L. S. : Il y a de multiples facteurs pour expliquer ce qui unit les téléspectateurs au feuilleton. Un niveau d’attachement encore plus fort – les études « quali » le confirment – après quatorze saisons, et au fur et à mesure desquelles la série a affiné sa singularité, développé son univers et est devenue une véritable institution. Un chiffre le prouve : Plus belle la vie est la fiction quotidienne avec le plus fort taux d’accros, puisque 50 % des téléspectateurs regardent quatre ou cinq épisodes par semaine, ce qui est remarquable ! La série est parvenue à installer une galaxie de personnages riche et variée, dépeignant une France ouverte et multiple, qui est un levier d’identification et d’attachement extrêmement puissant : ce sont des personnages dans lesquels les téléspectateurs se reconnaissent, et qui sont confrontés à des problématiques concrètes qui résonnent avec celles de tous les Français. Et tout ce petit monde s’ancre sur des valeurs fortes, consensuelles et positives : le respect, l’ouverture, la famille. Enfin, l’une des autres forces de Plus belle la vie est d’aborder tous les sujets, sans avoir de tabou ni porter de jugement, tout en ayant un regard humain sur le monde d’aujourd’hui.

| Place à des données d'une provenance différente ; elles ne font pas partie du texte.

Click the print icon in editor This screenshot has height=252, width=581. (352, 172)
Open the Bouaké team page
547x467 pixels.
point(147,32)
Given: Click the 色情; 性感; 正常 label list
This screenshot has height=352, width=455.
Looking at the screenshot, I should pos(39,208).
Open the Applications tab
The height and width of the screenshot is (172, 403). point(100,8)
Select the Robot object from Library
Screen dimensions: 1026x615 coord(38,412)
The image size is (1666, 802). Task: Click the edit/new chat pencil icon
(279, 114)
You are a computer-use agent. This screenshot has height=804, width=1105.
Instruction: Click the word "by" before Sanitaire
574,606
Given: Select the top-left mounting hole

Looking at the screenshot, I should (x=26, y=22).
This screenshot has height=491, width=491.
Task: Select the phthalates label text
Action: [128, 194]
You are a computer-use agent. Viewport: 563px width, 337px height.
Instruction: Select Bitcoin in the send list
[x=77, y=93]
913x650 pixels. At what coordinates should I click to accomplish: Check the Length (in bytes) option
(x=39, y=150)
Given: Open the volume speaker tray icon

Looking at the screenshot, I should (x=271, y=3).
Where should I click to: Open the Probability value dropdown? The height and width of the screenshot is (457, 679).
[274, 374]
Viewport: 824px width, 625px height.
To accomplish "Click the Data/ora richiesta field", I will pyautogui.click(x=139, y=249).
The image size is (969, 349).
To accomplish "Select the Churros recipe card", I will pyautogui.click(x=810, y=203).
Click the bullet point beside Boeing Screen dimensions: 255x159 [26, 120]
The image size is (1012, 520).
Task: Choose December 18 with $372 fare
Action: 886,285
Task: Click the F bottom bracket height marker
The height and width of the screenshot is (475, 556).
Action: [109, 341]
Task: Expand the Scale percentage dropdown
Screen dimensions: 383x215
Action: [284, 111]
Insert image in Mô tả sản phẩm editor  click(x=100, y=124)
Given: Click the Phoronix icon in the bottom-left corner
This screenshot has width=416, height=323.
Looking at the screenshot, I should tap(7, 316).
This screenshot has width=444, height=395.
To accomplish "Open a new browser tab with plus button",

Comment travaillez-vous à la Stratégie des publics avec l’unité Fiction et la production du programme pour réagir aux fluctuations des audiences ?
L. S. : En étroite collaboration ! Notre rôle est de les accompagner au mieux pour porter haut les couleurs de la série et leur apporter notre éclairage, sur les audiences du feuilleton bien entendu, mais aussi sur toute la concurrence, celle des fictions quotidiennes comme de l’access en général. C’est un travail à la fois de court terme, pour décrypter les dynamiques d’audiences, et de long terme, pour comprendre les mutations des usages et le comportement des téléspectateurs. Aussi, nous sommes particulièrement attentifs aux performances du programme sur les plateformes numériques, que ce soit en replay ou grâce aux extraits sur les réseaux sociaux. En complément de toutes nos analyses d’audiences, nous avons également des suivis qualitatifs réguliers où nous creusons l’ensemble des questions éditoriales liées à la série (personnages, intrigues…).